Pas question, en tout cas, de jouer à la frondeuse. Isabelle Rome trace sa route en poursuivant son plaidoyer pour une réforme du Code pénal tout en applaudissant l’entérinement des sujets qu’elle a contribué à porter durant son temps au ministère. L’inscription de l’IVG dans la Constitution, le 4 mars, qui a été l’occasion d’un selfie au Congrès avec d’autres anciennes ministres à l’Égalité. Quant au vote par l’Assemblée d’une ordonnance provisoire de protection immédiate pour prévenir les féminicides, le lendemain, elle en avait elle-même pointé la nécessité lorsqu’elle était ministre, réflexion née de ses nombreux jugements d’auteurs de violences conjugales.

Si elle n’avait “pas imprimé” suffisamment l’opinion aux yeux de l’Élysée, Isabelle Rome était parvenue à dialoguer avec tous les courants du féminisme et à créer un consensus dans le milieu, qui louait son expertise sur les violences de genre, son écoute et sa propension à grappiller du budget pour une cause censée être prioritaire du mandat d’Emmanuel Macron, mais aux financements toujours compliqués à mobiliser.
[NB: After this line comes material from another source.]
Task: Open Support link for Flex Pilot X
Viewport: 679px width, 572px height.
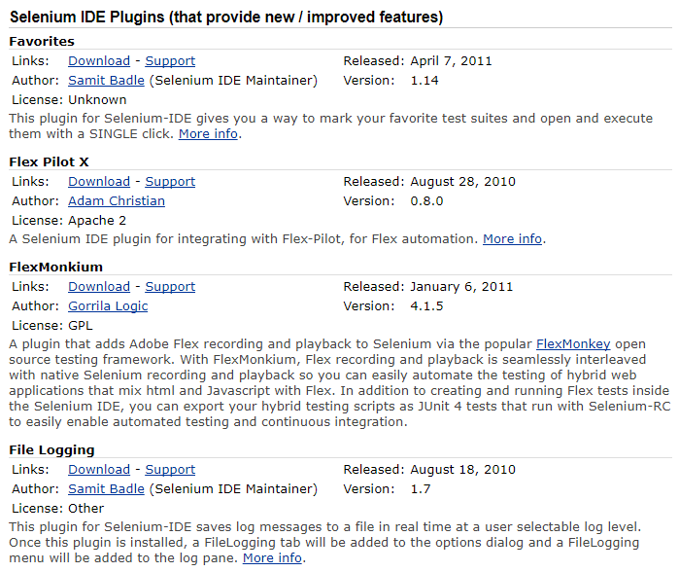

De mémoire de journaliste chez Causette, un tel consensus autour de la personnalité d’une ministre à l’Égalité était inédit, au moins depuis Najat Vallaud-Belkacem (2012-2014), dans un microcosme associatif lié par la défense des droits des femmes, mais déchiré par des visions diamétralement opposées sur des sujets tels que la prostitution, le voile, ou encore l’intégration de l’activisme trans dans les luttes.

Une parole prudente

Alors que la conversation avec l’ancienne ministre s’oriente sur la remise en cause du patriarcat, qu’elle observe comme “un modèle fondé sur la toute-puissance, qui mène à l’impérialisme, fabrique la guerre et la destruction de notre environnement”, on en vient à suggérer qu’elle pourrait se retrouver dans le courant écoféministe, qui analyse précisément ces ponts. Mais elle refuse de s’en réclamer : “Je ne suis pas dogmatique, je suis un esprit libre et indépendant. D’ailleurs, il faut arrêter de se taper dessus entre féministes, ça m’énerve. On a quand même un objectif commun, et c’est la liberté, la défense de la dignité humaine et de l’égalité.” En fait, Isabelle Rome a la parole prudente. Quand on lui demande ce qu’elle a pensé de la prise parole d’Emmanuel Macron volant au secours de Depardieu pour dénoncer une “chasse à l’homme”, en marge de la diffusion cet automne du Complément d’enquête sur le comportement pour le moins problématique de l’acteur envers les femmes, elle botte en touche. “Il y a des comportements qui sont aujourd’hui intolérables”, lance-t-elle, sibylline. Cet art de la litote est peut-être son meilleur atout pour porter la voix des militantes jusqu’aux oreilles présidentielles.